### Source excerpt
## start
The Settlement Agreement does not cover or release the FLSA claims. The agreement provides that the parties will jointly file a motion for leave for Plaintiff to file a Second Amended Complaint to permit Plaintiff to dismiss the FLSA claims without prejudice. Geraci Decl. ¶ 13; Settlement Agreement ¶ 45. Plaintiff determined the FLSA claims should not be pursued because "The FLSA claim applied to hours over 40 per week; GDIT's compliance with DOL guidance was a strong good faith defense, which limited the FLSA period to two years and precluded liquidated damages; No contact was made with any non-California employee; No notice was given; No one attempted to opt-in; and, no release is being given for FLSA claims." Geraci Decl. ¶ 19.
II. DISCUSSION
A. Legal Standard
The Ninth Circuit has a strong judicial policy that favors settlements in class actions. Class Plaintiffs v. City of Seattle, 955 F.2d 1268, 1276 (9th Cir. 1992). However, when the parties settle before class certification, the court must "peruse the proposed compromise to ratify both the propriety of the certification and the fairness of the settlement." Staton v. Boeing Co., 327 F.3d 938, 952 (9th Cir. 2003). To that end, a reviewing court must engage in two, separate inquiries: (1) whether the proposed class meets the certification requirements and (2) whether the proposed settlement is "fundamentally fair, adequate, and reasonable." Id. At the preliminary approval stage, the reviewing court considers whether it is likely to approve of the proposal and certify the class. Fed. R. Civ. P. 23(e)(1)(B).
## end
### Given instruction
Carry the excerpt on class settlement approval forward, beginning right after its final sentence. The listing after this excerpt has nothing to do with the work here.

### Data excerpt
## start
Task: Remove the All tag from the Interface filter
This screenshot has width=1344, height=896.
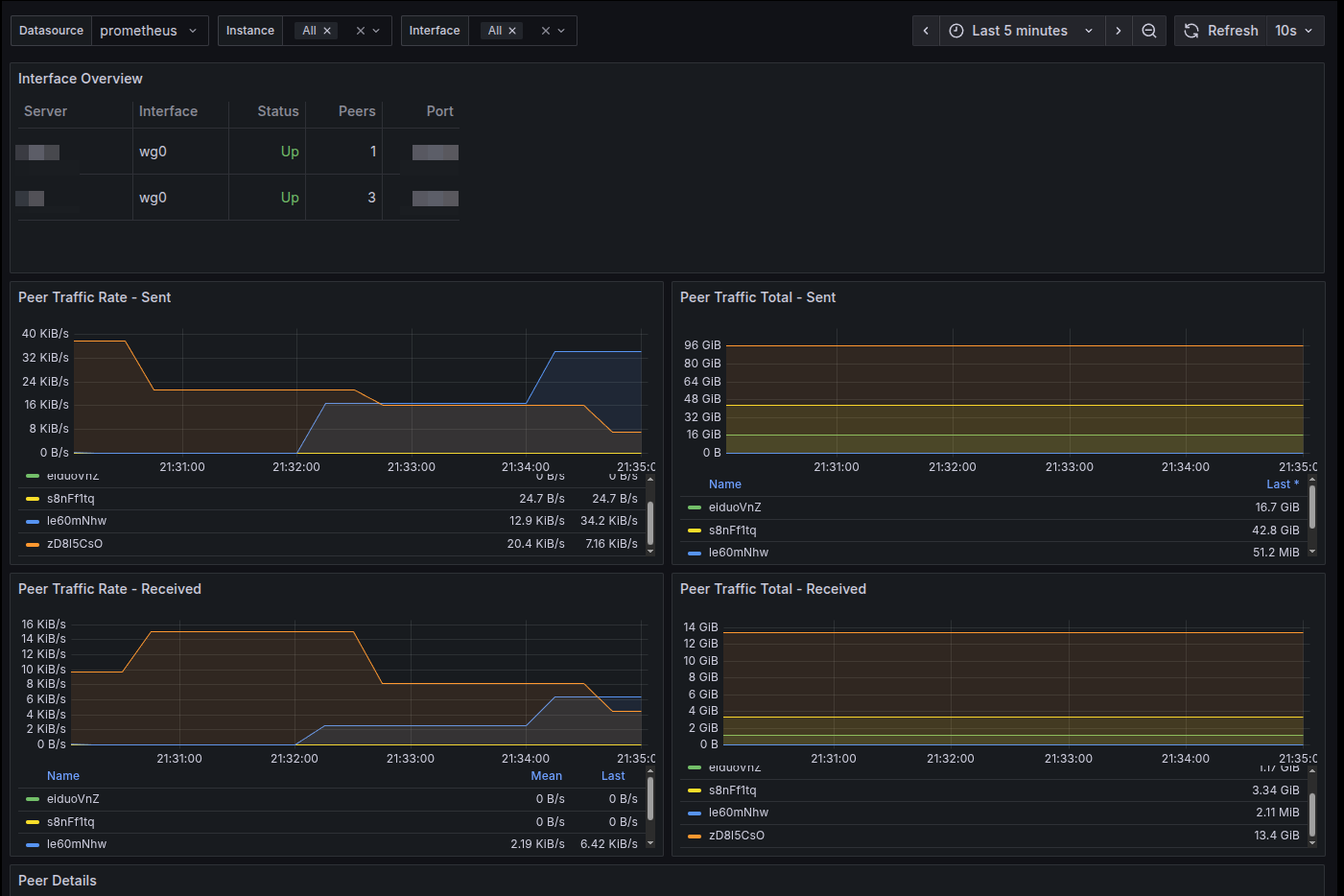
## end
### Answer to this problem
B. Provisional Class Certification under Rule 23
Federal Rule of Civil Procedure ("Rule") 23 establishes four prerequisites for class certification: (1) numerosity; (2) commonality; (3) typicality; and (4) adequacy of representation. Fed. R. Civ. P. 23(a). Under Rule 23(b)(3), common questions must predominate over individual questions, Fed. R. Civ. P. 23(b)(3), and the class action device must be "superior to other available methods for fairly and efficiently adjudicating the controversy." Id. The Court does not finally certify a class when granting preliminary approval of a settlement for the purpose of directing notice to class members, but rather determines whether "the court will likely be able to . . . certify the class for purposes of judgment on the proposal." Fed. R. Civ. P. 23(e)(1)(B) (emphasis added).
Plaintiff seeks conditional certification of a Class defined as "all GDIT non-exempt employees in California at any time between July 23, 2015 and September 30, 2020." ECF No. 43-1 at 8. Plaintiff argues that the requirements of Rule 23(a) are met such that the Class can be certified for the purposes of settlement. Id. at 23-25.
The numerosity requirement under Rule 23(a)(1) is met if "the class is so numerous that joinder of all members is impracticable." Fed. R. Civ. P. 23(a)(1). "As a general matter, courts have found that numerosity is satisfied when class size exceeds 40 members, but not satisfied when membership dips below 21." Slaven v. BP Am., Inc., 190 F.R.D. 649, 654 (C.D. Cal. 2000). Plaintiff estimates that there are 747 Class Members. ECF No. 43-1 at 8, 24. Joinder of this number of plaintiffs is clearly impractical, and courts have certified classes with far fewer members. See Immigrant Assistance Project of Los Angeles Cty. Fed'n of Lab. (AFL-CIO) v. I.N.S., 306 F.3d 842, 869 (9th Cir. 2002) (citing Jordan v. Cty. of Los Angeles, 669 F.2d 1311, 1319, n.10 (9th Cir. 1982)). The numerosity requirement is therefore satisfied.
Elsewhere, counsel references that the Proposed Settlement would extend to 724 employees. Geraci Decl. ¶ 9. The Court notes that the Proposed Settlement provides that "[i]f the number of Class Members as of September 30, 2020 exceeds 724 individuals by more than 5% (more than 761 individuals), GDIT will increase the Maximum Settlement Amount on a pro rata basis per person to cover the number of Class Members above 761." Settlement Agreement, ¶ 56(i). While it is not clear whether the 747 estimate comes from a different source or is merely a typographical error, any estimate in the range of 700 employees easily satisfies the numerosity requirement.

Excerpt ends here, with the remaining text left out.